本文详细解析了LeetCode第62题和第63题,通过动态规划方法求解网格中从起始点到终点的不同路径数量,包括无障碍和有障碍的情况。阐述了状态定义、状态转移方程、初始化和答案获取四个关键步骤,并提供了两种实现方式,一种使用二维数组,另一种进行空间优化,转化为一维动态规划。
leetcode 62. Unique Paths
A robot is located at the top-left corner of a m x n grid (marked 'Start' in the diagram below).
The robot can only move either down or right at any point in time. The robot is trying to reach the bottom-right corner of the grid (marked 'Finish' in the diagram below).
How many possible unique paths are there?
Above is a 7 x 3 grid. How many possible unique paths are there?
Note: m and n will be at most 100.
Example 1:
Input: m = 3, n = 2
Output: 3
Explanation:
From the top-left corner, there are a total of 3 ways to reach the bottom-right corner:
1. Right -> Right -> Down
2. Right -> Down -> Right
3. Down -> Right -> RightExample 2:
Input: m = 7, n = 3
Output: 28参考博客:
https://blog.youkuaiyun.com/u014627099/article/details/79759025
解题思路:
确定DP的四要素:
1.state:f[x][y]表示从起点到(x,y)的路径数。
2.function:(研究倒数第一步)f[x][y]=f[x-1][y]+f[x][y-1]
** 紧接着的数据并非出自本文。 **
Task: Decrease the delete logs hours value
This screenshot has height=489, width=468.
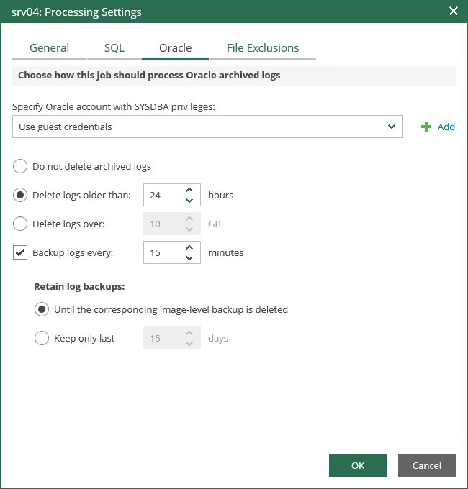Action: pyautogui.click(x=189, y=200)
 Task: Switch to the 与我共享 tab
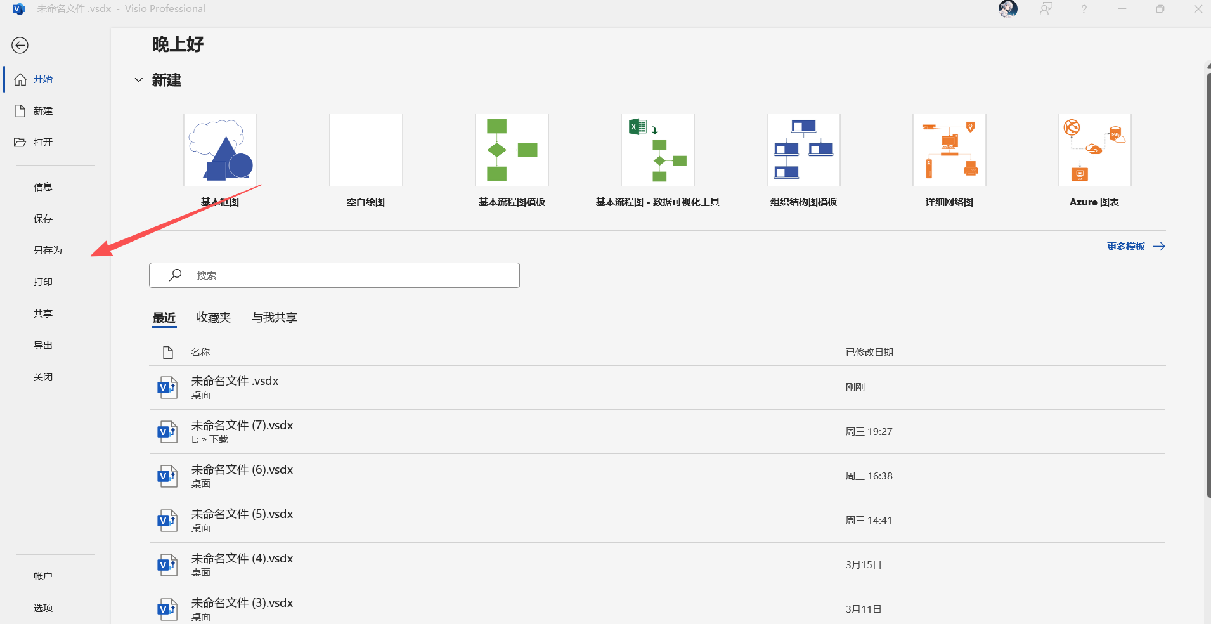pyautogui.click(x=274, y=318)
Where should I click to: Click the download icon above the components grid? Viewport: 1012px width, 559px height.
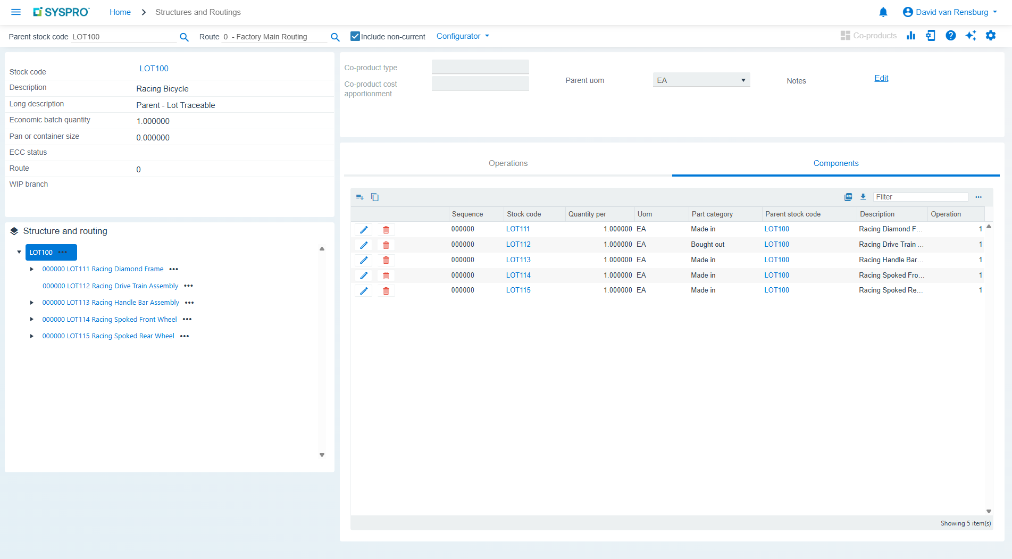(x=863, y=197)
3.初始化:第一行和第一列 f[i][0]=1 f[0][i]=1
4.answer:f[n-1][m-1]
实现:
class Solution {
public int uniquePaths(int m, int n) {
//起点到(m,n)的路径=起点到(m,n-1)+起点到(m-1,n)的路径
int[][] total=new int[m][n];
for(int i=0;i<m;i++){
for(int j=0;j<n;j++){
if(i==0||j==0){
total[i][j]=1;
}else{
total[i][j]=total[i-1][j]+total[i][j-1];
}
}
}
return total[m-1][n-1];
}
}leetcode 63. Unique Paths II
A robot is located at the top-left corner of a m x n grid (marked 'Start' in the diagram below).
The robot can only move either down or right at any point in time. The robot is trying to reach the bottom-right corner of the grid (marked 'Finish' in the diagram below).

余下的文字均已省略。